Document section START
Clinton's Nuclear Attack on FOX Goes Viral
One of the downsides to Rosh HaShanah falling on a Sunday this year was that we missed Chris Wallace's being positively fricasseed by Bill Clinton on FOX News Sunday.
The former president undertook a shockingly unexpected but truly marvelous to behold flame-roasting of Wallace's disingenuous line of questioning about his Administration's failure to hunt down Osama bin Laden prior to 9/11.
An excerpt:
Wallace: "Did you think you did enough, sir?"
Clinton: "No, because I didn't get him."
Wallace: "Right!"
Clinton: "...but at least I tried. That's the difference between me, and some, including all the right wingers who are attacking me now. They ridicule me for trying. They had eight months to try. They did not try. So I tried and failed. When I failed, I left a comprehensive anti-terror strategy and the best guy in the country [Former counter terrorism adviser Richard] Dick Clarke, who got demoted. [pause] So, you did FOX's bidding on this show. You did your nice little conservative hit job on me...You people ask me questions that you don't ask the other side."
Wow.
The video of the Clinton contretemps is now on Google Video, at this link; skip ahead to roughly the eighth minute (8:06) of the interview, and you'll see the fireworks.
But honestly, we don't bring this up to politicize City of Industry. We don't care if you're a Bushie or an F.O.B., or a Commie. Rather, it's to point out the power - and the pitfalls - of decentralized, viral video.
You see, last week, we saw a fascinating coincidental development: News came from CBS MarketWatch that Google Video was looking down the barrel of Fox Broadcasting's legal department:
Viz,
"FOX Broadcasting... is looking into whether clips from its popular TV show, "The Simpsons," are appearing on Google Inc.'s video site in violation of a content-sharing agreement. There are now dozens of clips from "The Simpsons," FOX's animated feature "Family Guy" and other FOX programming available on Google Video -- each added to the site over the last two weeks or so, according to a review of the site. The "Simpsons" clip, along with scores of others that have found their way to Google Video this month, threaten to create problems between Google and its new partner, which owns FOX Broadcasting Co."
Document section END
Data below START
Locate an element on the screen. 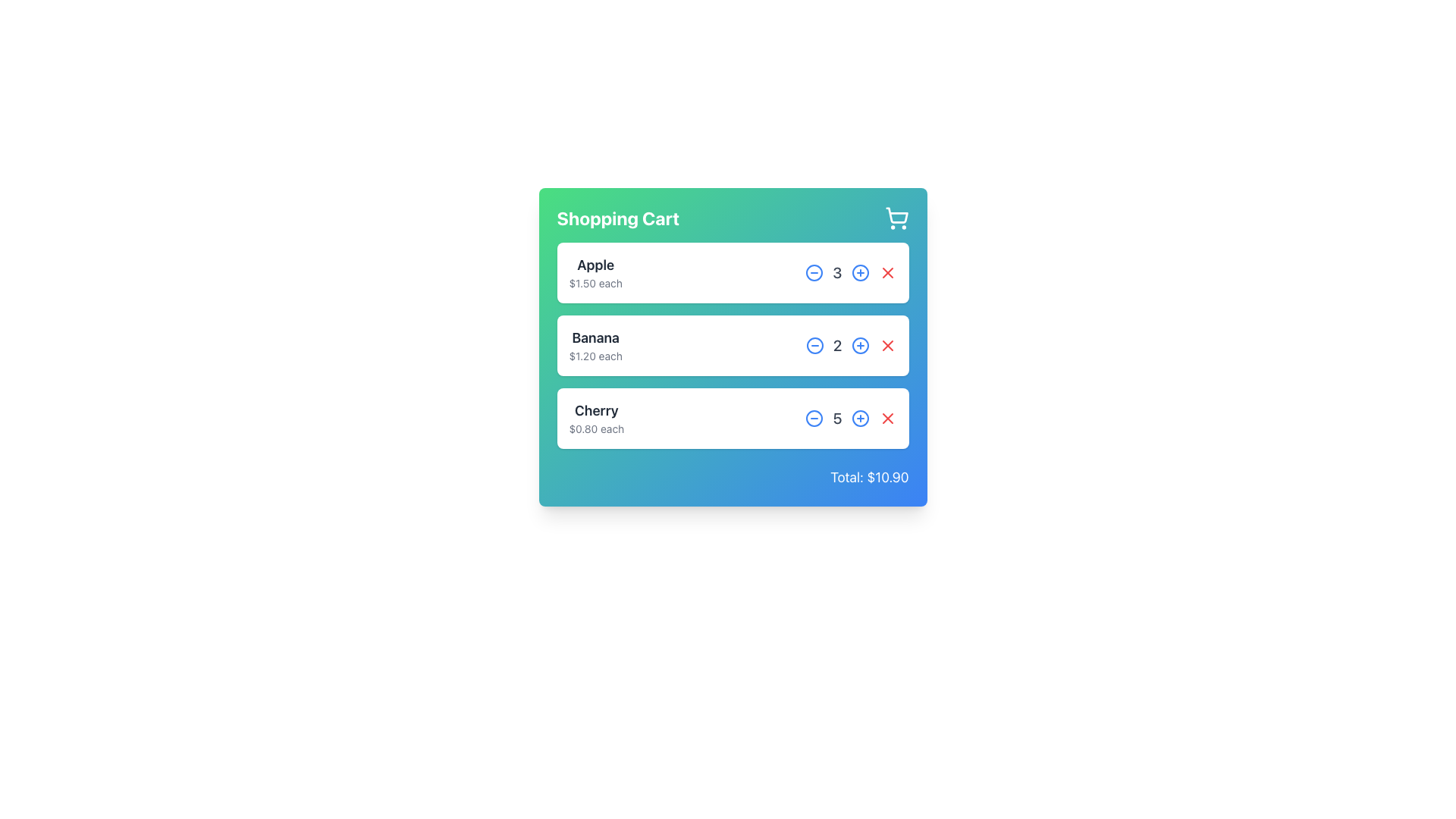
Data below END
**Problems and tasks:**
**A.** Answer these from the Clinton interview post:
(i) Why did the writers miss the broadcast?
(ii) At roughly what point in the interview does the video show the fireworks?
(iii) Which FOX shows are named as having clips on Google Video?
**B.** Write what comes next in the Clinton interview post, starting after the quoted passage it ends on.
The lines play no part in what is asked here.

**Task-by-task outputs:**
**A.**
(i) Rosh HaShanah fell on a Sunday that year.
(ii) Roughly the eighth minute, at 8:06.
(iii) "The Simpsons" and "Family Guy."

**B.**
Stakes are high: Such disarray imperils a $900 million deal between News Corp. and Google reached last August, one wherein Google won the right to supply search features and advertising to My Space.com's 200 million users.
Of course, when Clinton took Wallace to the woodshed, the world promptly uploaded the video onto Google, many times over, just as it does whenever Homer Simpson says something funny, or Stewie visualizes matricide in a particularly amusing way on "Family Guy." We shudder to think what happens to Google's lawyers whenever something of interest happens on TV.
Or, as CBS MarketWatch put it so aptly, "...Google's showing how little control it has over its own features. The problems are likely to be magnified, because Google's recently unveiled a feature that allows users to post Google videos much more easily to My Space-created Web pages."
The irony of all this? FOX is annoyed about the lack of control Google has over pilfered video content, but can take some small consolation that "stolen" images will probably wind up "returned" to News Corp, by being posted on My Space - a News Corp. company.
Truly, what goes around comes around.